彼らのうちのほとんどは女奴隷で、何をさせたのかというと家内労働だったのだ。
つまり、黒死病によって激減した労働人口を補う、特に家内の奉公人の供給が全く追いつかなくなった家内労働をさせるために女性が選ばれたというわけだ。
まあ、その後はお察しがつくとは思うが、女奴隷と主人(もしくは家庭内の誰か)との間に子供ができてしまうことがある。その子供はどの家庭にとっても厄介者だから施設に放り込むというわけだ。
そして、その子供たちの数が、年を追うごとに減少しているのは、前回の人口統計のお話で、大航海時代に入ったころには人口が増加に転じたとお話した。
すなわち、家内労働をさせる労働力の供給が追いついてきたので、女奴隷の数は減ってきたというわけだ。
●ヴェルサイユ宮殿
パリの南西17キロのヴェルサイユの森に、よく狩りに行っていたルイ13世は、ここに小さな狩りの館を建設させた。やがて、そのお供たちめあての居酒屋や露天が開かれて、小さな街となる。さらにその周りに畑ができ、しだいに民家も集まってきた。これがヴェルサイユの始まりである。
次のルイ14世は、愛人とのデートの場所にこの狩りの館を利用するようになる。

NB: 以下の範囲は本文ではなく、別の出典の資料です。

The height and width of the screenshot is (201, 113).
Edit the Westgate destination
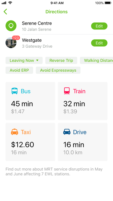(x=99, y=43)
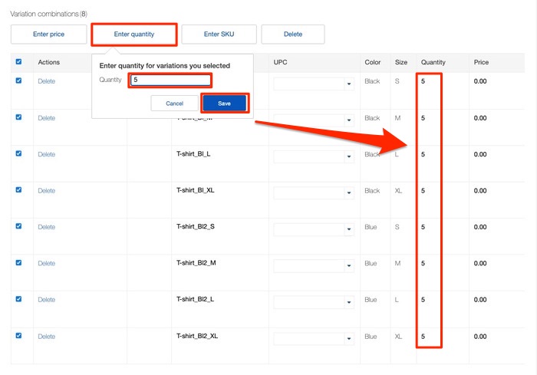
Task: Uncheck the T-shirt_Bl_L row checkbox
Action: click(x=19, y=153)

そんななか、愛人との情事の最中であったかは定かではないが、彼はこの館を大宮殿につくりかえて、この小さな街をフランス宮廷の所在地にしてしまおうと考えたものだからことはとんでもないことになる。
当時の王様の絶対権力を示すかのように、一人の君主の思いつきは即実行へと移され、多くの人民が工事にかりだされたのだ。
しかし、元々狩場だったヴェルサイユには、水もなければ土もない砂地か沼地だ・・・。
完成まで26年を要したヴェルサイユの工事は、「毎晩、荷車いっぱいの死人を運び出す」とささやかれ、徴用された哀れな人々に多数の犠牲者を出した。

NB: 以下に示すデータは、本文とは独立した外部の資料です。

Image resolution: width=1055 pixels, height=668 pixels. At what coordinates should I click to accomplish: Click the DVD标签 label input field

最も大変だったのは、この街に水を引くことだった。セーヌ川の水を、125メートル先にある154メートルの高さのマルリーの丘までくみ上げ、そこから8キロの水道でヴェルサイユまで運んだのだ!
この機械は、ヨーロッパ中の話題となり、パリを訪れる者はみなこれを見にきたという・・・・。
しかしながら、この水道だけではまだヴェルサイユの水は足らないので、近郊15000ヘクタールにわたる地帯で、雨水や雪とけ水を集めて、800万立方メートルの貯水をこの街にもたらす大工事も行われたのだった。
これらの給水設備は現在もヴェルサイユ市で使われている。
王様のわがままからはじまった工事・・・絶対王政の王様のわがままはすさまじいものがありますね。